## What you will do
Format the entries below as a JSON list of strings, one string per line and blank lines omitted, starting at the line containing "Click question icon" and running through the line containing "point(526,547)", both included.
--- Start Extracted entries ---
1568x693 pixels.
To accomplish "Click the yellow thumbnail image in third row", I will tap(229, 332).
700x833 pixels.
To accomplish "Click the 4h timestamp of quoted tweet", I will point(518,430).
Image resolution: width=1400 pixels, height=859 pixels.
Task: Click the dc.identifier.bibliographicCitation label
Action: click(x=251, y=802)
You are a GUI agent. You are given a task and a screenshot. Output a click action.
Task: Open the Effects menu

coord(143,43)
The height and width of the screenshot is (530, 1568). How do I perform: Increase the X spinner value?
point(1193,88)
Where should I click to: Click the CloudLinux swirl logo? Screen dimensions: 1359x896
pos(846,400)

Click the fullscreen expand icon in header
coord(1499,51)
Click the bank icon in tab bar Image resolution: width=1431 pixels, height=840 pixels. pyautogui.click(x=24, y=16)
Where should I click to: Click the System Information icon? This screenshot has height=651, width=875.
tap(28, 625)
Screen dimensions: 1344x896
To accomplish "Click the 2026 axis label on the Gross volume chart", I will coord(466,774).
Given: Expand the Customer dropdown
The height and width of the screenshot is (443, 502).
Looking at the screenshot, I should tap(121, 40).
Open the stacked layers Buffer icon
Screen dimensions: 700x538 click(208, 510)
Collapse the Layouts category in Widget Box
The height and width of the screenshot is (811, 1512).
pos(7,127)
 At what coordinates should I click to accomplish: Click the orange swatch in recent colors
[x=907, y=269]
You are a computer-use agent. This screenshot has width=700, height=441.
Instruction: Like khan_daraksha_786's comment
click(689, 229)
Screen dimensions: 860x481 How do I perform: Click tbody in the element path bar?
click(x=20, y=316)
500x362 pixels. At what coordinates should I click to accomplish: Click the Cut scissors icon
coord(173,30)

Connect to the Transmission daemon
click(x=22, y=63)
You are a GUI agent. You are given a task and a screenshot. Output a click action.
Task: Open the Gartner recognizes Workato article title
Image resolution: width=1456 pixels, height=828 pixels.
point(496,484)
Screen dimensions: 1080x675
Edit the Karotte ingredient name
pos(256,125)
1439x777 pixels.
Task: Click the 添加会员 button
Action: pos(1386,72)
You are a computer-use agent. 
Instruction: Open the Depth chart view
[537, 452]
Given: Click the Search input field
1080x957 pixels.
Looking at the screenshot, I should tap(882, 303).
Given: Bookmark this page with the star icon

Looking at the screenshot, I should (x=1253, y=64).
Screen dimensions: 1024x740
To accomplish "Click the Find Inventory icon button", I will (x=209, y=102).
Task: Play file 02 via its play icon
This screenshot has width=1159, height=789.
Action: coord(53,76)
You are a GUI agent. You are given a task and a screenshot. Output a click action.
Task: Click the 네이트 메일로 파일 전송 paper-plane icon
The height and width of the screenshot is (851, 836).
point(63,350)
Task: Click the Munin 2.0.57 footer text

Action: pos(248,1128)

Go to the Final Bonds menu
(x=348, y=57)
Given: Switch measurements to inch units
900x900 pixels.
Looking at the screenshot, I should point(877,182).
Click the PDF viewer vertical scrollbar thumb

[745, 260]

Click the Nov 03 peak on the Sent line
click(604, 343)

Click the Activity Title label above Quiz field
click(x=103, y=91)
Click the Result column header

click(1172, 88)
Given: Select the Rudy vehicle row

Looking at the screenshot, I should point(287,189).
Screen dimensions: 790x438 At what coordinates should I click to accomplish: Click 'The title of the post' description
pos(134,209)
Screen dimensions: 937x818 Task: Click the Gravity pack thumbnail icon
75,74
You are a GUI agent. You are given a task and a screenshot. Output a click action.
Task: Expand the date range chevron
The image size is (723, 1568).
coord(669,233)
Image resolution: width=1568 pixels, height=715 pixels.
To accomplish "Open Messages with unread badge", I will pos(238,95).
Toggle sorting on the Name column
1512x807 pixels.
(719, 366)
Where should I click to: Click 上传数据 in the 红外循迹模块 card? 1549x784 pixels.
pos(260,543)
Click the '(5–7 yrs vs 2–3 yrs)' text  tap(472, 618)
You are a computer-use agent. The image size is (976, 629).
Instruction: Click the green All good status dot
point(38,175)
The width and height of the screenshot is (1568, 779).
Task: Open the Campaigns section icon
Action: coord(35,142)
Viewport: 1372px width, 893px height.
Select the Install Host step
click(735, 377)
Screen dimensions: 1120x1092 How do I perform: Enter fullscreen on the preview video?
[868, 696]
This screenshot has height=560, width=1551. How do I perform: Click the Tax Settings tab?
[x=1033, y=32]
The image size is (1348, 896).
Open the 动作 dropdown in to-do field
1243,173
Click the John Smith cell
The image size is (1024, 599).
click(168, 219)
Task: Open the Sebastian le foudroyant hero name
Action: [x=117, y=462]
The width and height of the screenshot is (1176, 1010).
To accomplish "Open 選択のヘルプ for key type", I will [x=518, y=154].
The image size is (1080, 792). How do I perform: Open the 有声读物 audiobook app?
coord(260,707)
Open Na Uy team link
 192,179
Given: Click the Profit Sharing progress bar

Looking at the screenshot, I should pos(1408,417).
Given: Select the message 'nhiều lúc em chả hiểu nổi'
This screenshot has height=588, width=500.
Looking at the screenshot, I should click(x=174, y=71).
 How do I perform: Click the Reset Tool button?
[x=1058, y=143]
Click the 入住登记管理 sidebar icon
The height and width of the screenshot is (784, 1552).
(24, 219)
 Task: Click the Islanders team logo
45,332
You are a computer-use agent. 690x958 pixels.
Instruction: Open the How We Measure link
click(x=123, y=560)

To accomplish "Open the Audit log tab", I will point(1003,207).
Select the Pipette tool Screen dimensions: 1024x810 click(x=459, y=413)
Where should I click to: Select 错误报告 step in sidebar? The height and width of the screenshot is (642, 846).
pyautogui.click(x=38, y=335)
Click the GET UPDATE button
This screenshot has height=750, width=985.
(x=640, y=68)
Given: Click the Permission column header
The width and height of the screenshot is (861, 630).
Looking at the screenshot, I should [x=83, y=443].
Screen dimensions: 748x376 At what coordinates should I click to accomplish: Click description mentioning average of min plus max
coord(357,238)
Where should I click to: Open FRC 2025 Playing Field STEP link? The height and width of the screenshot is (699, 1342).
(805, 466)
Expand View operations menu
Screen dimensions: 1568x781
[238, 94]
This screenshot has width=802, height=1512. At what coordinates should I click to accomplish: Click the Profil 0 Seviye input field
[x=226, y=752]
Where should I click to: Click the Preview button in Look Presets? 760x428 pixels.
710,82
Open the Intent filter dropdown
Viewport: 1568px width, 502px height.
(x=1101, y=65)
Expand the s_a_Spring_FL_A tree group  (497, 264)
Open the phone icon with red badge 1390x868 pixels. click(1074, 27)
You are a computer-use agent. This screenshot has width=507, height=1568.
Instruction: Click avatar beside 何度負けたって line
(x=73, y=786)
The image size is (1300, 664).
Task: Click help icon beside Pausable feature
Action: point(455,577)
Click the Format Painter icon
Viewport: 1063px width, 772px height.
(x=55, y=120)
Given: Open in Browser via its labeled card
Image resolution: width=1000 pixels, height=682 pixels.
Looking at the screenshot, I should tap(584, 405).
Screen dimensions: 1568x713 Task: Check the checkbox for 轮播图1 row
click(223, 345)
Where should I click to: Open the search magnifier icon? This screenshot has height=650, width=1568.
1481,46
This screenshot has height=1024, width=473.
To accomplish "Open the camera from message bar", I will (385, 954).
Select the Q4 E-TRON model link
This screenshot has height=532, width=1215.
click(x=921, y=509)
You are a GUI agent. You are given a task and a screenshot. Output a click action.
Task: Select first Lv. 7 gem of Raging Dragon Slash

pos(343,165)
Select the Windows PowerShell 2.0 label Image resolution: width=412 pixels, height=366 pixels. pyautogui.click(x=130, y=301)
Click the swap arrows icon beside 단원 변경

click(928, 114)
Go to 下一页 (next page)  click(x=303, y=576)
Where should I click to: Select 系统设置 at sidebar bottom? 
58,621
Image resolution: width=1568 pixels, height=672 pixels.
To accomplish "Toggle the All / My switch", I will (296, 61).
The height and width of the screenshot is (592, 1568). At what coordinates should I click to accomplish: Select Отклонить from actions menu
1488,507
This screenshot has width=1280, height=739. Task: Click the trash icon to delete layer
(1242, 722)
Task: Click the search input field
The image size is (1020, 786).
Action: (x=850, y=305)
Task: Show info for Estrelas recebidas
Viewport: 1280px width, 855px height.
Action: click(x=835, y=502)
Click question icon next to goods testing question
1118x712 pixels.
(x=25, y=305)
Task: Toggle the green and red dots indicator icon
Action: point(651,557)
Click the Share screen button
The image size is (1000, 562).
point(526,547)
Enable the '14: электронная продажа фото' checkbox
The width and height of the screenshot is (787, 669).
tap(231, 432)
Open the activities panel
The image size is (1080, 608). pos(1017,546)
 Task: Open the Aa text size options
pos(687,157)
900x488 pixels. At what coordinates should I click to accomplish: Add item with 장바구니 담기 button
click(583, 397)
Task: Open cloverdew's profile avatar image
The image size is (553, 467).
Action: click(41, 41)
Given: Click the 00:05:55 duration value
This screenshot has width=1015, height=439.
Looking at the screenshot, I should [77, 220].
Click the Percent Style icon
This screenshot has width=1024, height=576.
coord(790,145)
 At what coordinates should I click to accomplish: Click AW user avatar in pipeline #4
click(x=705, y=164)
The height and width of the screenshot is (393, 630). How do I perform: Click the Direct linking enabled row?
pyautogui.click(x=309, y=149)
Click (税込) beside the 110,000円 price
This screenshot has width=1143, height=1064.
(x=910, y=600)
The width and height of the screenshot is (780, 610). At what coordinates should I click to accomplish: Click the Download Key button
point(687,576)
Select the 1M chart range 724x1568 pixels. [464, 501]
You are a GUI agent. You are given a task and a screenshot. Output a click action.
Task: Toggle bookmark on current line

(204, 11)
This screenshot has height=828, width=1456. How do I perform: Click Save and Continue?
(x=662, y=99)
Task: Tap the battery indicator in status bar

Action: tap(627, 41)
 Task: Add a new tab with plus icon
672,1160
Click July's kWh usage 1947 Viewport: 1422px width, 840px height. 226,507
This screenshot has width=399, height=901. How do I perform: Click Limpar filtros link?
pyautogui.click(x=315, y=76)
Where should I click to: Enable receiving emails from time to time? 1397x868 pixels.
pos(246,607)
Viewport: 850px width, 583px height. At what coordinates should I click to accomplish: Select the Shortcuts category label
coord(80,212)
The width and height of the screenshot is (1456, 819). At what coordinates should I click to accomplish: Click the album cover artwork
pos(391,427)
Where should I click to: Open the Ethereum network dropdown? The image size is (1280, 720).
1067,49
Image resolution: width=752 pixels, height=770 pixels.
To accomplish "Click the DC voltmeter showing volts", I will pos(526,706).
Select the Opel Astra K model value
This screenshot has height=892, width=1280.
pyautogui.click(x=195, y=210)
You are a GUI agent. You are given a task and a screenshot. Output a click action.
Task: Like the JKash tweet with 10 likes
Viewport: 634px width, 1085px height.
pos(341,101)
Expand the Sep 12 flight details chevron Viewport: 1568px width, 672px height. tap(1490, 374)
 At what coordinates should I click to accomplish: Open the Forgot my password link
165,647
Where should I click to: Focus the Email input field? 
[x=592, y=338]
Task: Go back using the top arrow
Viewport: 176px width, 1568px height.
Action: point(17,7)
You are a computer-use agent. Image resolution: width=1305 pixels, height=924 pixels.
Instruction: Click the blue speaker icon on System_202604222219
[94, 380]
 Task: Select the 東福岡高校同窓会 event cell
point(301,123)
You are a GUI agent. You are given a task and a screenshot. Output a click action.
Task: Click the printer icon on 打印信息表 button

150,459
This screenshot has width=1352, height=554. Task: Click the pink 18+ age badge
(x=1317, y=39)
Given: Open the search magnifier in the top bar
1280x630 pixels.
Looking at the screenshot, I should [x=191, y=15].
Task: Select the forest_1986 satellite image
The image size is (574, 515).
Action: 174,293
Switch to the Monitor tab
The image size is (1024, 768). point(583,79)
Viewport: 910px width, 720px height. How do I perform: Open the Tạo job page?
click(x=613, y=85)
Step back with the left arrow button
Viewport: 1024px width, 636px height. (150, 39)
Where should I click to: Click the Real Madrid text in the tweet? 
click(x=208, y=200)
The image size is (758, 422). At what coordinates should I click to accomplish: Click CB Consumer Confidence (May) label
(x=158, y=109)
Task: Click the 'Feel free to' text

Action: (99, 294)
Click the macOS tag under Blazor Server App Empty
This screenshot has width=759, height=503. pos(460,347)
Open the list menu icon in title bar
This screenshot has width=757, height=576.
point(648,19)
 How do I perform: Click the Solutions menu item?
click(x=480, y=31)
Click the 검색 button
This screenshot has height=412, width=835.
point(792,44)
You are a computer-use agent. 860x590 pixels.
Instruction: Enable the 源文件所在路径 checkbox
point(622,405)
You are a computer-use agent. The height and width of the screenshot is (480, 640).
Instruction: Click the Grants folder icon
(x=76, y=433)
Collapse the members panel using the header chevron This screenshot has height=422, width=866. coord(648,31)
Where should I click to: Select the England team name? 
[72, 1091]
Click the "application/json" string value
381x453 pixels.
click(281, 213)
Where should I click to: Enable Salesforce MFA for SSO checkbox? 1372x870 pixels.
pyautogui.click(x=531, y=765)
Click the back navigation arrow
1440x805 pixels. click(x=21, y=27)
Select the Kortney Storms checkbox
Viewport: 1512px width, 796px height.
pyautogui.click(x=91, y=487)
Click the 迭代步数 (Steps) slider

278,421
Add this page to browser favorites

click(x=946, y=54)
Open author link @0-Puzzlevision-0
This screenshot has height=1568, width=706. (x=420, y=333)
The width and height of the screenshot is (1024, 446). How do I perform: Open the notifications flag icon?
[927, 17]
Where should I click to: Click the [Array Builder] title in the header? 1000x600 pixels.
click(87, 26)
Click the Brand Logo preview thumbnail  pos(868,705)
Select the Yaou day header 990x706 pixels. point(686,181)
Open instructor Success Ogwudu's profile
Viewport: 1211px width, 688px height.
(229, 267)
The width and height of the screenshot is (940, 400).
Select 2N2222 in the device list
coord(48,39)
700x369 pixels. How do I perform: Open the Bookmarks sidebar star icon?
--- End Extracted entries ---
## Task answer
[
  "Click question icon next to goods testing question",
  "1118x712 pixels.",
  "(x=25, y=305)",
  "Task: Toggle the green and red dots indicator icon",
  "Action: point(651,557)",
  "Click the Share screen button",
  "The image size is (1000, 562).",
  "point(526,547)"
]